= PROBLEM DETAILS =
Isolate every line in the records below with "each" in it.
----- SUPPLIED DATA -----
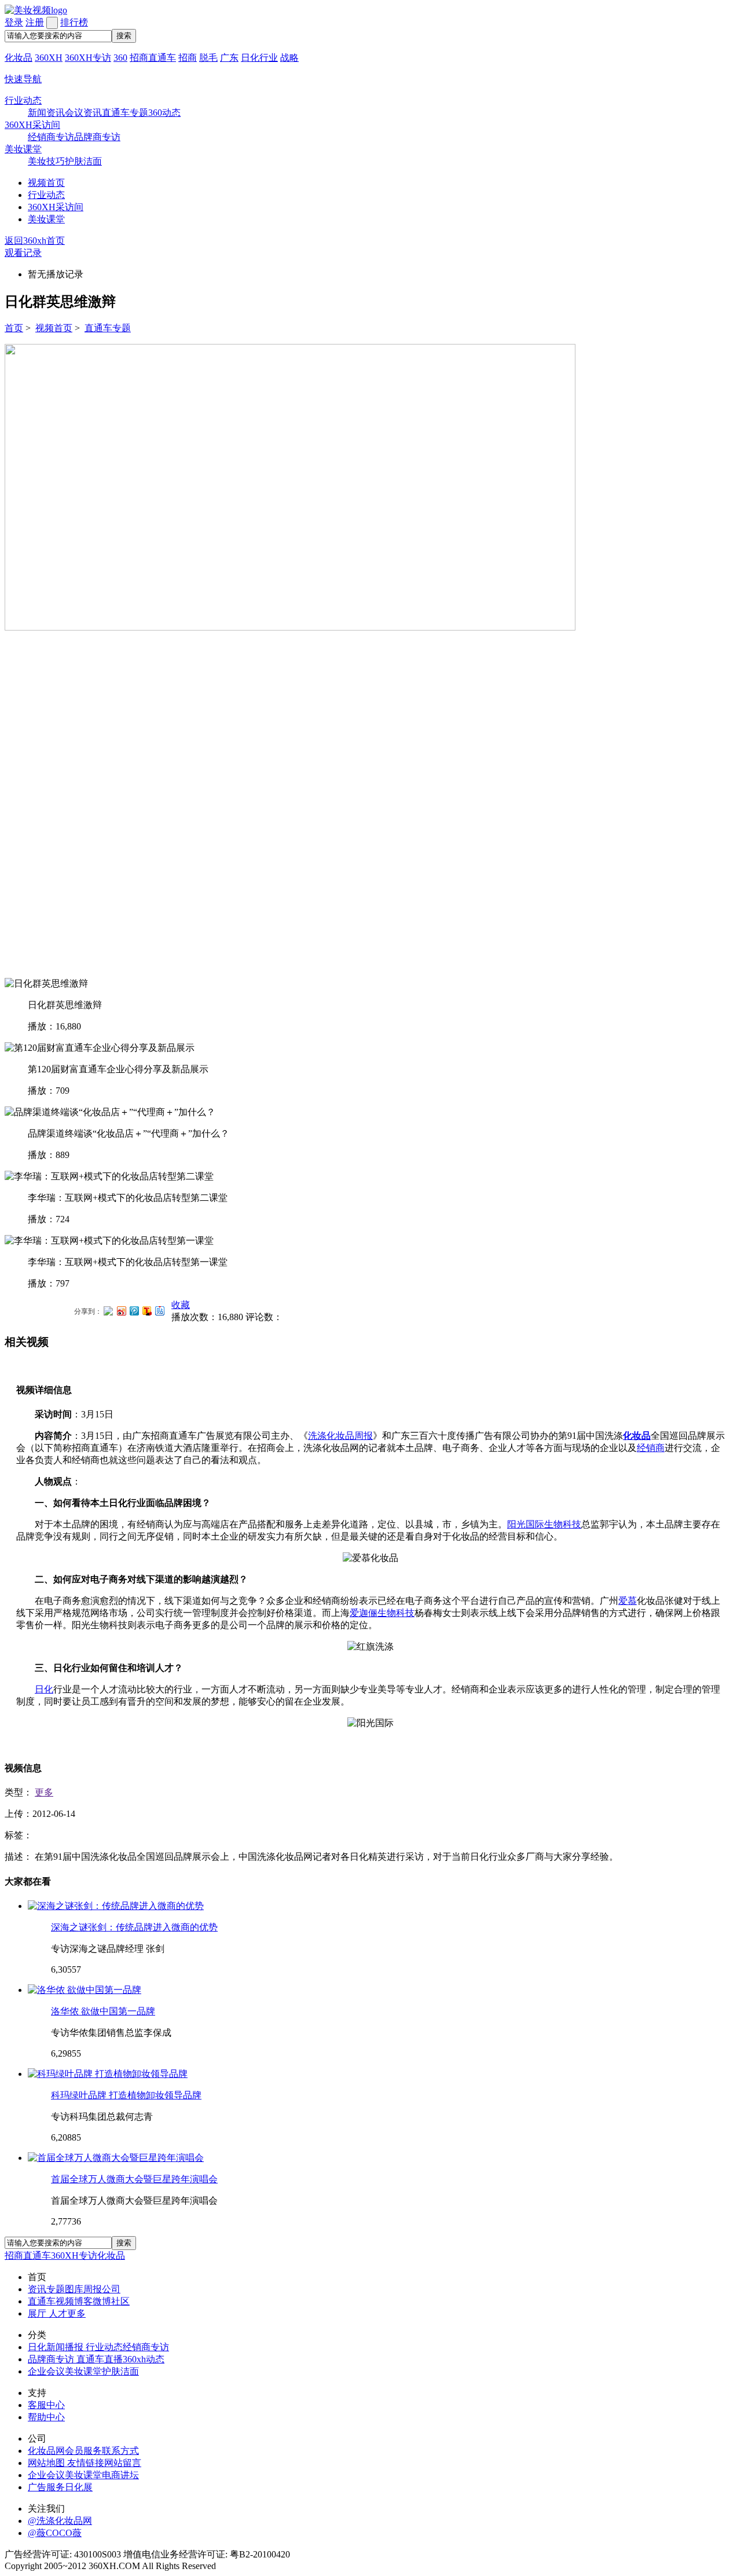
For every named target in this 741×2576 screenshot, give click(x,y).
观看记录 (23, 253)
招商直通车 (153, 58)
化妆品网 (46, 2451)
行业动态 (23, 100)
-----
----- SUPPLIED DATA -----
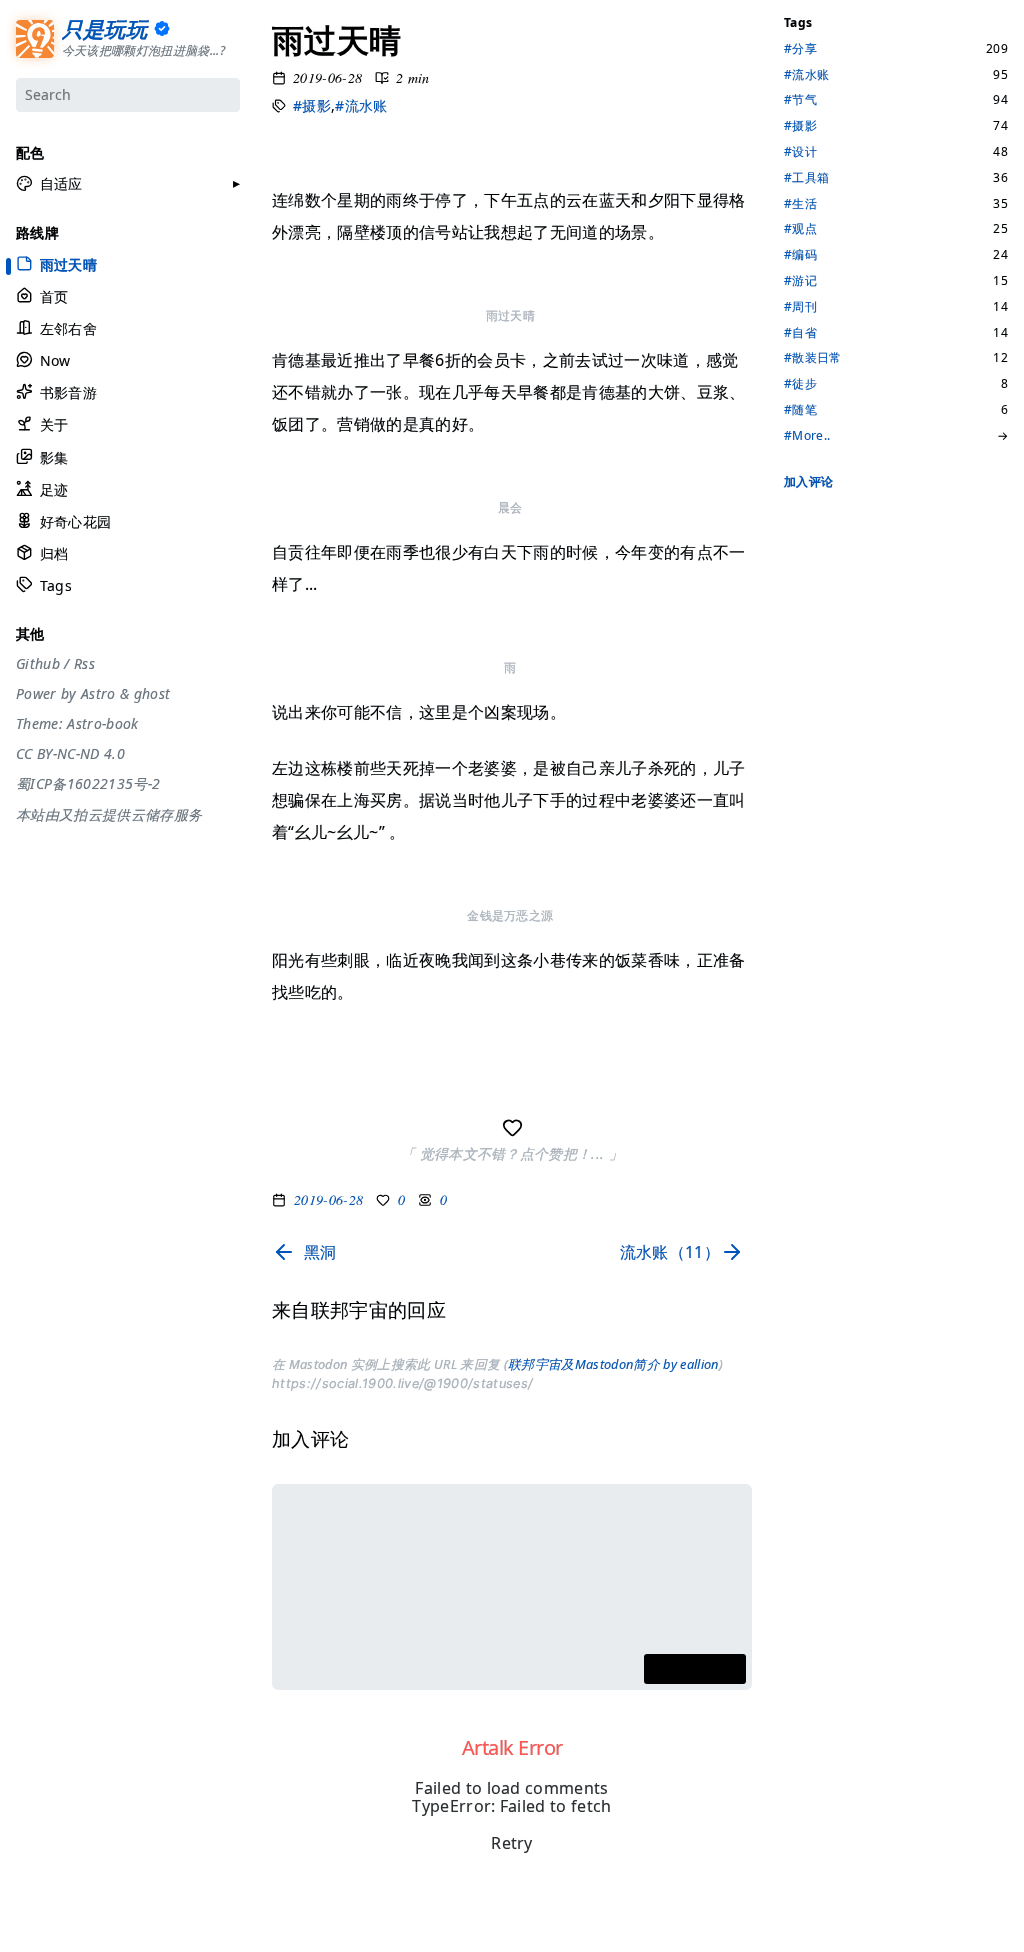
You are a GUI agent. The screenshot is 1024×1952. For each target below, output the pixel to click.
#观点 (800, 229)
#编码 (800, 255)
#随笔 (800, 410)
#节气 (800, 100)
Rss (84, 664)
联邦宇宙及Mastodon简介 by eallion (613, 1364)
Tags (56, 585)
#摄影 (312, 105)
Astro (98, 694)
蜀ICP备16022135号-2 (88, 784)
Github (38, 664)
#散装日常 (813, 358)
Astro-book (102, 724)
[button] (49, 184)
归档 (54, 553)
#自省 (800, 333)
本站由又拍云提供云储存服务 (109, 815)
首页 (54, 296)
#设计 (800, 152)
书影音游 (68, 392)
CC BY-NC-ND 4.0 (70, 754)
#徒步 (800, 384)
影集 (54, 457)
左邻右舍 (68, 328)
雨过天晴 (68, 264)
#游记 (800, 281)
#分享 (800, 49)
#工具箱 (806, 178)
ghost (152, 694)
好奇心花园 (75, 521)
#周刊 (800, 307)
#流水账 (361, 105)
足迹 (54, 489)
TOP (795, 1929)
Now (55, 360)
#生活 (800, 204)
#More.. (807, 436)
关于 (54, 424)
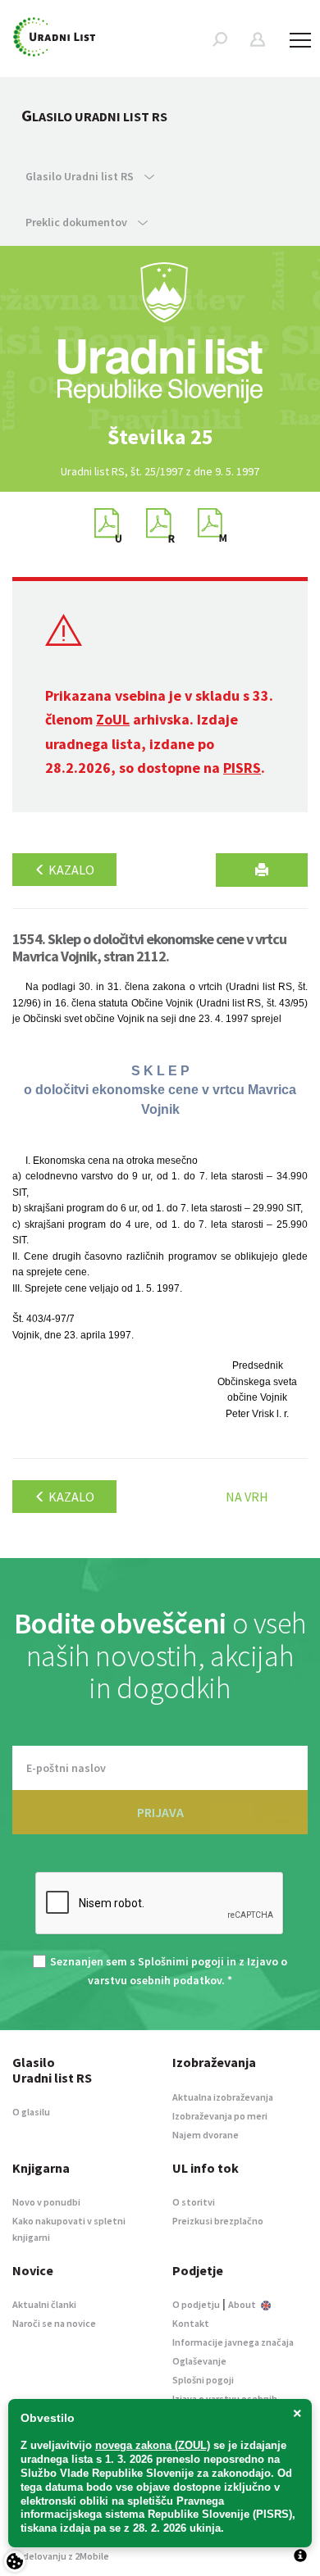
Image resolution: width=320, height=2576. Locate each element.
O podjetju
-----
= ANSWER FOR THIS EXERCISE =
You are a GUI agent. The screenshot is 1024×1952. For each target below, output the pixel to click.
Image resolution: width=320, height=2576. Locate each element.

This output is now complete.